New Sanctions Strangle the Iranian People Even More
The latest Iran sanctions imposed by the Trump administration are yet another attack on the civilian population. Brian O’Toole explains:
The CBI has already been sanctioned for at least two decades, generally prohibiting US companies from engaging in business with the CBI, and subject to secondary sanctions for a decade, threatening sanctions against foreign financial institutions for engaging with the CBI. The September 20 action in practical terms only serves to remove the CBI’s status as falling within the US humanitarian exemptions for Iran and further impedes the delivery of food, medicine, and medical devices to Iran [bold mine-DL].

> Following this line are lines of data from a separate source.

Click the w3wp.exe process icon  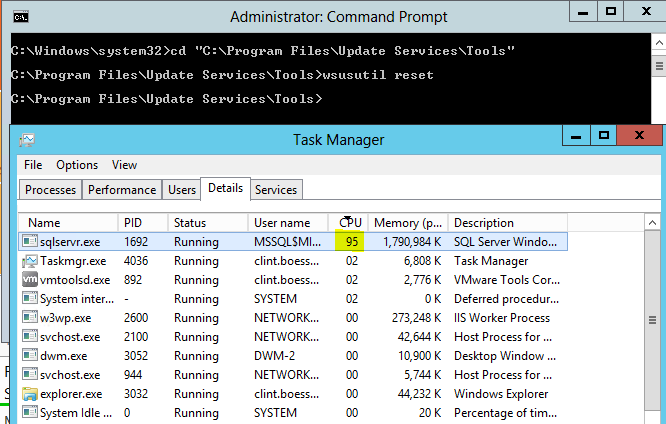point(30,317)
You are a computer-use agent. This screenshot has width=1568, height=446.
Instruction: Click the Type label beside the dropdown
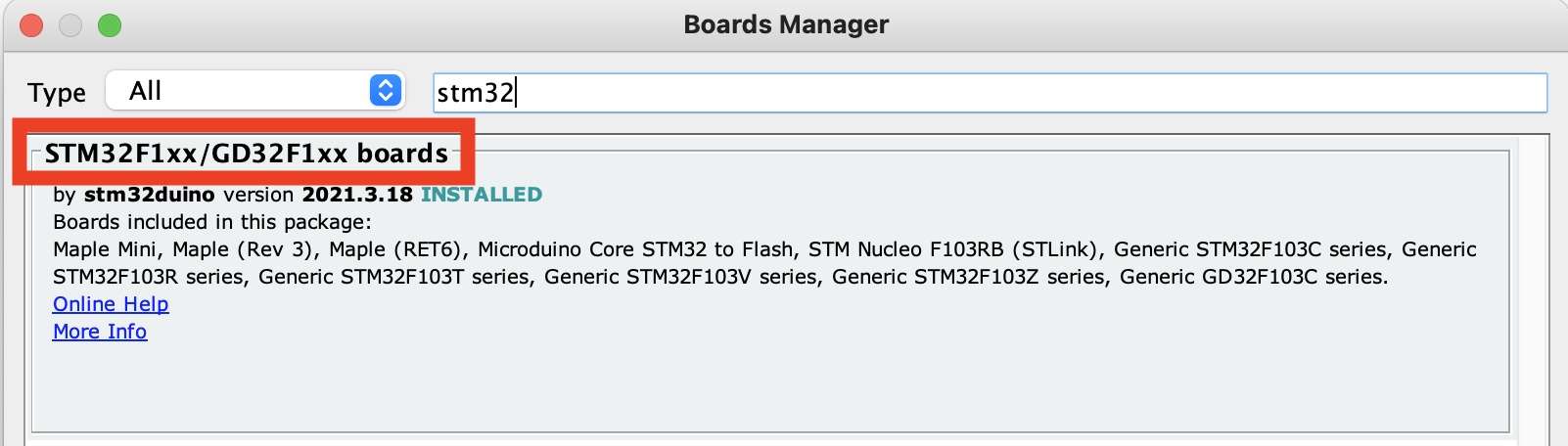pos(57,93)
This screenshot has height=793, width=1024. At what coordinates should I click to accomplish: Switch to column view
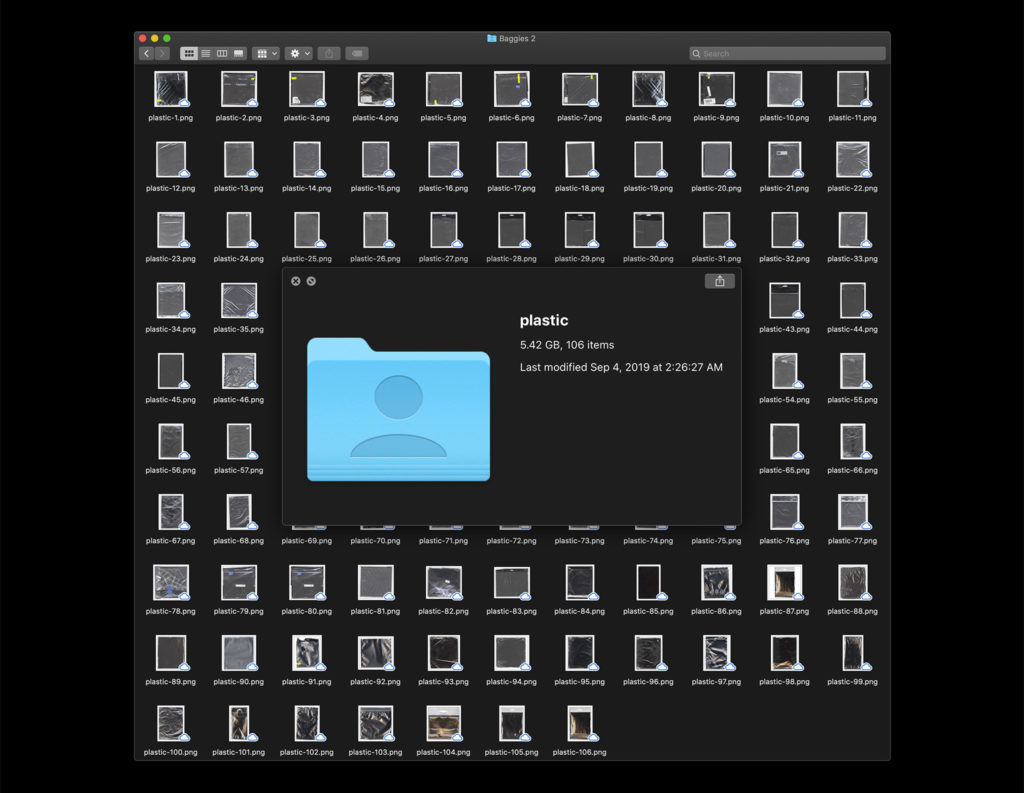click(x=222, y=53)
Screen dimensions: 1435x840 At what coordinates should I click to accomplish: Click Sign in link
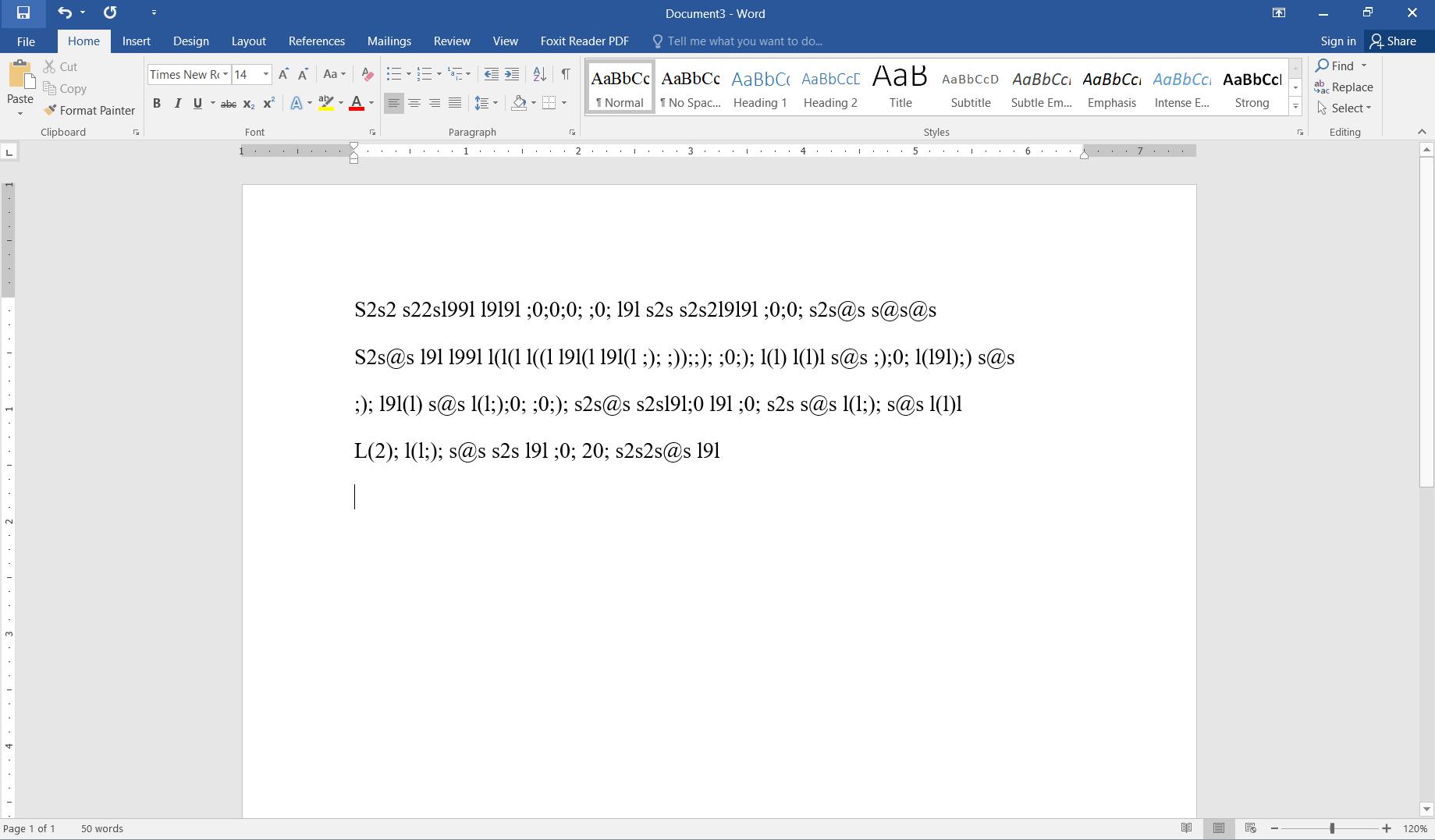coord(1337,41)
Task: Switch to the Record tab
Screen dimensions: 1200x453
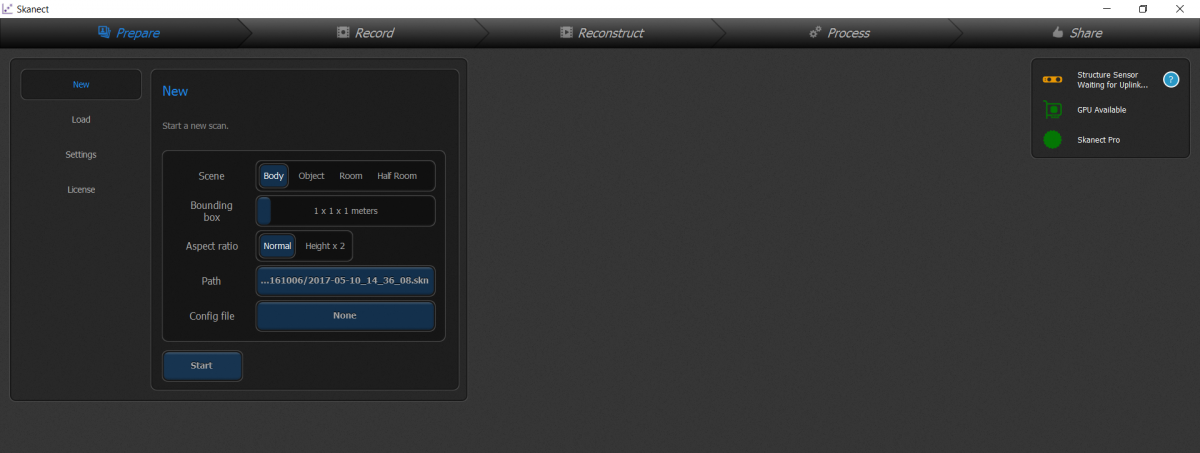Action: point(365,33)
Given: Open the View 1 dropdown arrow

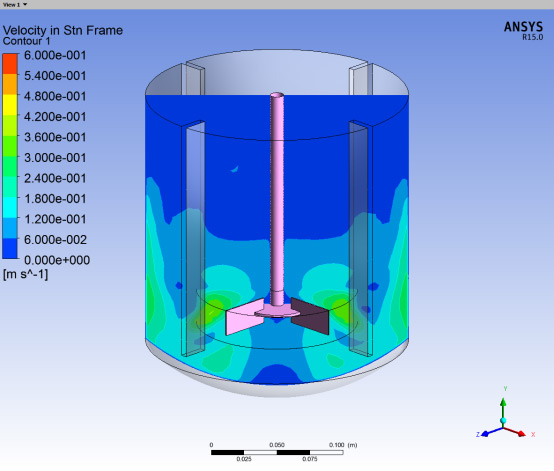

It was already clear that the Trump administration wasn’t interested in providing safe channels for humanitarian trade. They have refused to identify safe channels, they have discouraged other governments from setting up their own, and they have threatened our allies when they try to create workarounds to facilitate humanitarian trade. The administration has imposed such onerous restrictions on financial institutions that it was very difficult if not impossible for Iranians to make payments for the imported goods they need. This is a well-documented problem that is leading directly to shortages of critical medicines for cancer patients and others suffering from rare and serious diseases. Now the administration has made the noose even tighter. The Iranian people are once again the ones that will pay the price for this vengeful abuse of power. O’Toole continues:
The only appreciable impact of the September 20 designation will be to further impair the delivery of food and medicine to the Iranian people, who are already struggling to get needed supplies and to antagonize US partners around the globe who want to export such goods, especially the European Union.
Trump’s decision to impose additional sanctions will do even more harm to ordinary Iranians. It is a pointless and destructive move. It can only serve to deepen Iranian resentment against the U.S., alienate our allies in Europe, and give the Iranian government fodder for their rhetoric denouncing “economic terrorism” against their country. The people of Iran are once more being punished for the actions of a government they don’t control. The policy is as unjust as it is cruel and stupid. O’Toole concludes:
Instead of imposing costs on the Iranian regime for the attack, the Trump administration has instead aimed its response at the Iranian people, who are the ones who actually suffer when humanitarian goods cannot be imported, with a side swipe at its closest allies abroad who support and encourage such trade.
To make matters worse, this latest action intensifies the economic war that has brought the U.S. and Iran so dangerously close to war, and it is the exact opposite of the deescalation that the administration should be pursuing.